* **Page**
────
An important question has been left unasked in all the hullabaloo surrounding the renegade WhoSigned.org. Namely, if the anti-family, anti-child forces behind Referendum 71 fail to gather enough signatures to submit it to the Secretary of State, what happens to the names, addresses and e-mails of people who signed the petition (the petition asks for e-mails even though they’re not legally required)?
By law, referendum backers can do whatever they want with them. Including sell them.
Gary Randall is on record admitting that data from failed petitions go right into the Faith & Freedom Network’s database and are later swapped with other organizations or used in-house for fundraising and other solicitations. Such lists are so valuable to a foundering organization like his that in 2006 he and then-ally Pastor Joe Fuiten got into a public hissy fit* with Tim Eyman over the control of petitions from their failed effort to repeal the gay civil rights law via Referendum 65.
Ever wonder what happens to your name and address on a petition that never gets turned in?
Anything the sponsors want, according to state law.
────
* **Data shown**

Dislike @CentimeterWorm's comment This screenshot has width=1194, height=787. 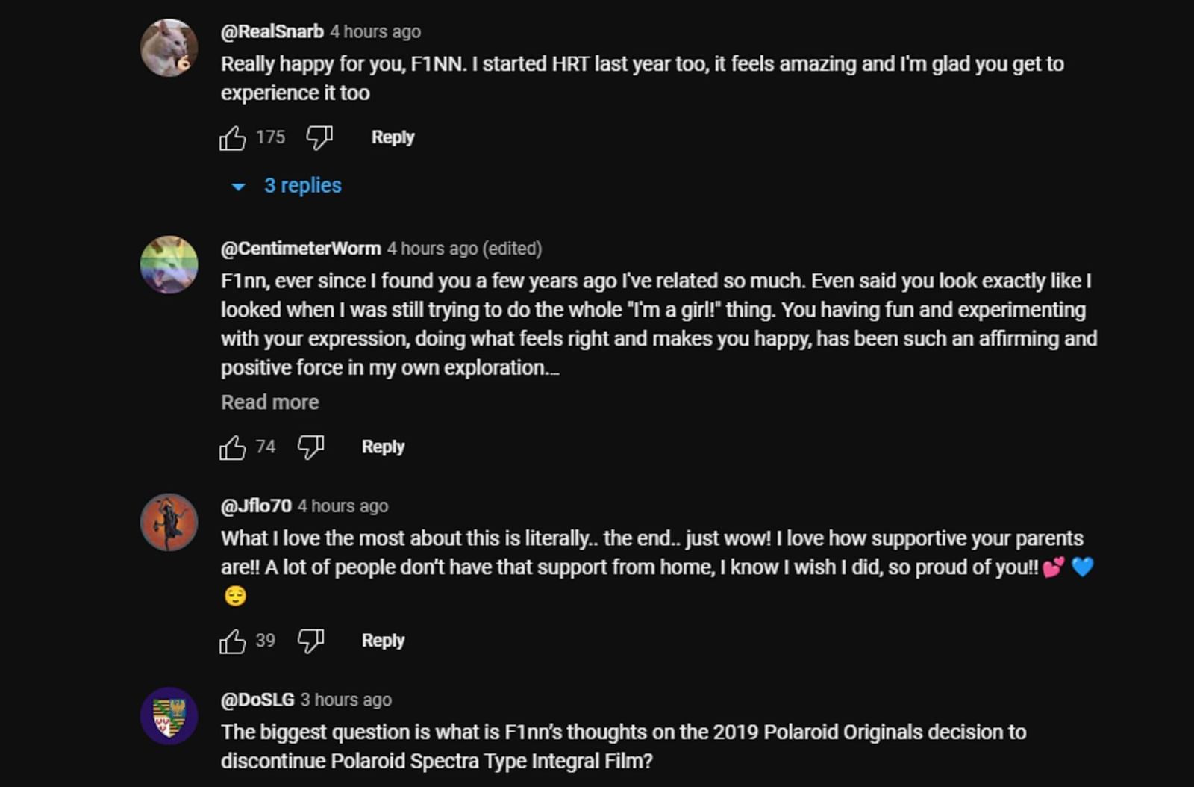(311, 446)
────
* **Problems to solve**
A – In the passage on petition data, in what year did Gary Randall and Joe Fuiten have a public dispute with Tim Eyman over petitions?
B – Reproduce the passage on petition data from "An important question" up to and including "Including sell them.".

* **Set of answers**
A – 2006

B –
An important question has been left unasked in all the hullabaloo surrounding the renegade WhoSigned.org. Namely, if the anti-family, anti-child forces behind Referendum 71 fail to gather enough signatures to submit it to the Secretary of State, what happens to the names, addresses and e-mails of people who signed the petition (the petition asks for e-mails even though they’re not legally required)?
By law, referendum backers can do whatever they want with them. Including sell them.